## Data for processing
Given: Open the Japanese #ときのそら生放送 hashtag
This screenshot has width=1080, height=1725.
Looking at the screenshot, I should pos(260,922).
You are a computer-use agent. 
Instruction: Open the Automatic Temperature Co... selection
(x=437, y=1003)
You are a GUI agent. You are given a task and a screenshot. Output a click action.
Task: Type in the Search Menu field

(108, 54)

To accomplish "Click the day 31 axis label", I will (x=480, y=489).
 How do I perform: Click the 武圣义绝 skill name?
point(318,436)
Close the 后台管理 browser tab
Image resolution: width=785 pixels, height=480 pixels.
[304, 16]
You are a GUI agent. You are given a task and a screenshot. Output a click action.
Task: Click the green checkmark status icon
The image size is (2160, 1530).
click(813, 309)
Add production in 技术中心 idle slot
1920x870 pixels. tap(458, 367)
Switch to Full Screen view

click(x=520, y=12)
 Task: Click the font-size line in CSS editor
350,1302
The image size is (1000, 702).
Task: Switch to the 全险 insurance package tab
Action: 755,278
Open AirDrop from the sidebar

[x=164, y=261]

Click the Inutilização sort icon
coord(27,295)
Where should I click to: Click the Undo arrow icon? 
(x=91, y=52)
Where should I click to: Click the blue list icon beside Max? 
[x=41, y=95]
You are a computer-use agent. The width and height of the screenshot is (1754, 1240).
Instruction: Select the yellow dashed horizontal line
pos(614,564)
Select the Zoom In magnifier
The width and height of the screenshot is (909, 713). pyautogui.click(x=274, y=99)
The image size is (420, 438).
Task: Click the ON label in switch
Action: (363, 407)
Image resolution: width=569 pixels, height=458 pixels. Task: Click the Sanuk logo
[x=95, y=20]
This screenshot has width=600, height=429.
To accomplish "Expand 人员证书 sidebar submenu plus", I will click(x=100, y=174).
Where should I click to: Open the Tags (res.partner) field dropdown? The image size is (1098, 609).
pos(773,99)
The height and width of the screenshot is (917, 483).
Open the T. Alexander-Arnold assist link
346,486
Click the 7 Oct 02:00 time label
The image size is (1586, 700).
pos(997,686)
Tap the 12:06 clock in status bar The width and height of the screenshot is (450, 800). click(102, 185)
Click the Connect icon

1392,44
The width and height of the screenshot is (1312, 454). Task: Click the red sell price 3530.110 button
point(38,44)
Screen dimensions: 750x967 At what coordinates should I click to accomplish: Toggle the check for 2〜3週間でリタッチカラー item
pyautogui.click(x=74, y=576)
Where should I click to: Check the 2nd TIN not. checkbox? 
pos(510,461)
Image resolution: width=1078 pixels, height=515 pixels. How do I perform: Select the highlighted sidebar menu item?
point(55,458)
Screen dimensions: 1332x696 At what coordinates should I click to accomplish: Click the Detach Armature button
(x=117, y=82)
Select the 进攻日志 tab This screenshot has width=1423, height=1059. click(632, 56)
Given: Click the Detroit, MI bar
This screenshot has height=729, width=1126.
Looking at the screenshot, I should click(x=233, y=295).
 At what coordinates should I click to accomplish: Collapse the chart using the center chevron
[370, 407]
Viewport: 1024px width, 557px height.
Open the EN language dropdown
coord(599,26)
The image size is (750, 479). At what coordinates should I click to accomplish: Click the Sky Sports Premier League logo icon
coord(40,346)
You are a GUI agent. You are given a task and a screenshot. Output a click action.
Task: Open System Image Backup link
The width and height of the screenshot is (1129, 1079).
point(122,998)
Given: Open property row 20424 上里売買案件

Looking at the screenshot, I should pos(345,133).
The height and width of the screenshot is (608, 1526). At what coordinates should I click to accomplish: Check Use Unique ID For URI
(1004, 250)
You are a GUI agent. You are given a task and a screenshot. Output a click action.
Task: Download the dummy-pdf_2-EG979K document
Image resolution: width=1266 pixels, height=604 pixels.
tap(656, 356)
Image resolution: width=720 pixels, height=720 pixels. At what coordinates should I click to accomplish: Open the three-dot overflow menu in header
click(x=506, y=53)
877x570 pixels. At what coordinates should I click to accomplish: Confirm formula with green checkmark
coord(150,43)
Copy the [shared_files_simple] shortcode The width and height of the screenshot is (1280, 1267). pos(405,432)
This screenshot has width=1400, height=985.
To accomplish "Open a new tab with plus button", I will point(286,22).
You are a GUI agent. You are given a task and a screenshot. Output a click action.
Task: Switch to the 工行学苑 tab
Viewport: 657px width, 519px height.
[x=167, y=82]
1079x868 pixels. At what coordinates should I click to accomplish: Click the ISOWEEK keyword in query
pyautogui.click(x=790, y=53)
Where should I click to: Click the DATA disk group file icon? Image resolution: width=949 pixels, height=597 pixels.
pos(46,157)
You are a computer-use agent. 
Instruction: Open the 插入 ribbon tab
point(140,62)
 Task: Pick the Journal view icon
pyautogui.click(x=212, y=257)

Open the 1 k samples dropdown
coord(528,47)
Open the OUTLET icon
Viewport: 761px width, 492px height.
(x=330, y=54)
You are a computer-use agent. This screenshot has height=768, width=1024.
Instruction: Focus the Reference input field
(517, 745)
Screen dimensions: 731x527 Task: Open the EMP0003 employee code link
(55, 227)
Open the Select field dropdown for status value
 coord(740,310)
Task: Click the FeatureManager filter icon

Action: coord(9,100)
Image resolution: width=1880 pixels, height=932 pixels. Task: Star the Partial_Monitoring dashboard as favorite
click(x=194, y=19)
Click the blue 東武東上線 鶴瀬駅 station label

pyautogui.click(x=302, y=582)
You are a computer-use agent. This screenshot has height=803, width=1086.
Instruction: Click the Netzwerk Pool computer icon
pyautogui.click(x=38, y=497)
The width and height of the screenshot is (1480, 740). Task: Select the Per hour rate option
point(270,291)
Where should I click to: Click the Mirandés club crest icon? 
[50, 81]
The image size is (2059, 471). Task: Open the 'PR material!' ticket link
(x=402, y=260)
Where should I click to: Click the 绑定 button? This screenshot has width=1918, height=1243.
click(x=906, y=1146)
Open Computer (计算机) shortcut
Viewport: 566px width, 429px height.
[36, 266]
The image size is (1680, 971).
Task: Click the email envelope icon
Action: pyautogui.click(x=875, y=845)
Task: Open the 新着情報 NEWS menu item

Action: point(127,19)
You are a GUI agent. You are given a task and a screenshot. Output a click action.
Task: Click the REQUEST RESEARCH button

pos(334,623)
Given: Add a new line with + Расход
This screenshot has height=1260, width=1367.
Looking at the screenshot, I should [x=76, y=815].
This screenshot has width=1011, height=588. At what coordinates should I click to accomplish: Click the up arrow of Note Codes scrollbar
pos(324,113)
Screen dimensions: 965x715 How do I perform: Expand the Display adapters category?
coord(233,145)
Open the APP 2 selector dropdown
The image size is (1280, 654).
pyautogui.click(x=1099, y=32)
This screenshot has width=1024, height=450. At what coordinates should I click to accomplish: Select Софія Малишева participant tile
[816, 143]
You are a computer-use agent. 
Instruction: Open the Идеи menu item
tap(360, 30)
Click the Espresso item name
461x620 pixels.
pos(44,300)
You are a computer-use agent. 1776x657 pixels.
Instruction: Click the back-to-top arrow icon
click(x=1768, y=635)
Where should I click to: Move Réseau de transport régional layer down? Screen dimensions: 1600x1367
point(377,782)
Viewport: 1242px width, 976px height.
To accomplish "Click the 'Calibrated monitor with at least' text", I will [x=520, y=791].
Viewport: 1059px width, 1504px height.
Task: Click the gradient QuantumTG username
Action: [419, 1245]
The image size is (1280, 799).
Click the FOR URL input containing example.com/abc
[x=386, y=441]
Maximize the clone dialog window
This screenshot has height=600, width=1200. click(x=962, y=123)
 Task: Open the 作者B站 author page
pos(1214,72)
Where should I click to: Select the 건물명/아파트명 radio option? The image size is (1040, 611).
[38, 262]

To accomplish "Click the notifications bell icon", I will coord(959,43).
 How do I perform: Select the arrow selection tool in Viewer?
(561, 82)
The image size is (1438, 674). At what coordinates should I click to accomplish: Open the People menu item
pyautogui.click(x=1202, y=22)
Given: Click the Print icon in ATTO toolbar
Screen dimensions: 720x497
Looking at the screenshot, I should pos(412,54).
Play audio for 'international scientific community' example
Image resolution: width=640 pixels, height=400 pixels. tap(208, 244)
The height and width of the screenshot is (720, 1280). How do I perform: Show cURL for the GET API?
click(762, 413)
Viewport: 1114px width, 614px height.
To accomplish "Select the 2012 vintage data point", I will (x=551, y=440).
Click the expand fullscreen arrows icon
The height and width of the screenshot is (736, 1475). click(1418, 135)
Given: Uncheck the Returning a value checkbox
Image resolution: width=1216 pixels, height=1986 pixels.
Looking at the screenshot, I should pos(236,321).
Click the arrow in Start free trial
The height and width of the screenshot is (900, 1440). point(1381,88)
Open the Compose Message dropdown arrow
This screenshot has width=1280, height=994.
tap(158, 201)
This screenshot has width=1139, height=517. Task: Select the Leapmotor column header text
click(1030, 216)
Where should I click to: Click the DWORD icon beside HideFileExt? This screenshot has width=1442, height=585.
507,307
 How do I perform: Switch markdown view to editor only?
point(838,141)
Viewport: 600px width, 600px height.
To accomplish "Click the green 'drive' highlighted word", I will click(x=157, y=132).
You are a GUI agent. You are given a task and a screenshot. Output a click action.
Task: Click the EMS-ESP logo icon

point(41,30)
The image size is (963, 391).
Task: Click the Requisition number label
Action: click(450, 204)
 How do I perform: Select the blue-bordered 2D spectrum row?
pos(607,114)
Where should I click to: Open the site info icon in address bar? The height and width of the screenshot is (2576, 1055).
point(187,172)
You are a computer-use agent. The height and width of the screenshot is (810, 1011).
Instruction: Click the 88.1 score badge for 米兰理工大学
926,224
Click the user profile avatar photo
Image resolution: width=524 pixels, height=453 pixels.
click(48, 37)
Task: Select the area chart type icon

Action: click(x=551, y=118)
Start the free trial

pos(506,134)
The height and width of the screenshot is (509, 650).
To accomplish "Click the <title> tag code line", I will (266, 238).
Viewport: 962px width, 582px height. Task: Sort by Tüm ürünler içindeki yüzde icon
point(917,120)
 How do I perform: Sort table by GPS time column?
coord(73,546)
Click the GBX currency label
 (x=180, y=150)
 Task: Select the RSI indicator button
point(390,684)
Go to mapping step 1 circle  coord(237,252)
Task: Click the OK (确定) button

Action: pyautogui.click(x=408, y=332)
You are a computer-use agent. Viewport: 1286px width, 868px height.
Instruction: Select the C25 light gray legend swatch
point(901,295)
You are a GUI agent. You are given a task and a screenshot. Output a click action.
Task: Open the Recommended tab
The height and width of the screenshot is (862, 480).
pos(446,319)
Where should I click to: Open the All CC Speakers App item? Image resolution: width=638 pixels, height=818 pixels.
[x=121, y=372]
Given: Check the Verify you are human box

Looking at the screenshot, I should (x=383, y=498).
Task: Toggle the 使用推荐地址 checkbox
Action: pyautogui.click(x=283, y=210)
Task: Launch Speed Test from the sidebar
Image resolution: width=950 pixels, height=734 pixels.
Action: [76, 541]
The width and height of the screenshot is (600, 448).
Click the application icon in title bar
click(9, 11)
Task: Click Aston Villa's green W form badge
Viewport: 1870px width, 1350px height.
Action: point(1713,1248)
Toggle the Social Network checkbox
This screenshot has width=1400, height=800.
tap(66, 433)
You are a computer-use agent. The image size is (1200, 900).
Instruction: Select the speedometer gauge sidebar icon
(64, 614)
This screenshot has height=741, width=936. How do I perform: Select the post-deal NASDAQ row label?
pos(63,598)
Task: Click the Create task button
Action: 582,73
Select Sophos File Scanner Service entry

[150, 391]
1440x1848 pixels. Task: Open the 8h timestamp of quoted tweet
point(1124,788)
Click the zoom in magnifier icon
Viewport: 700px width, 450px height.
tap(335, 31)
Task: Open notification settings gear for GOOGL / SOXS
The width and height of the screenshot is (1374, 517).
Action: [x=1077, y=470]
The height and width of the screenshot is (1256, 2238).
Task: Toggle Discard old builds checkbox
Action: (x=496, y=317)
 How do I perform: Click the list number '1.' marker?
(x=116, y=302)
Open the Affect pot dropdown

## What you are asked to do
Looking at the data above, count each line that holds the word "plus" and report the count alone.

## Solution to the problem
2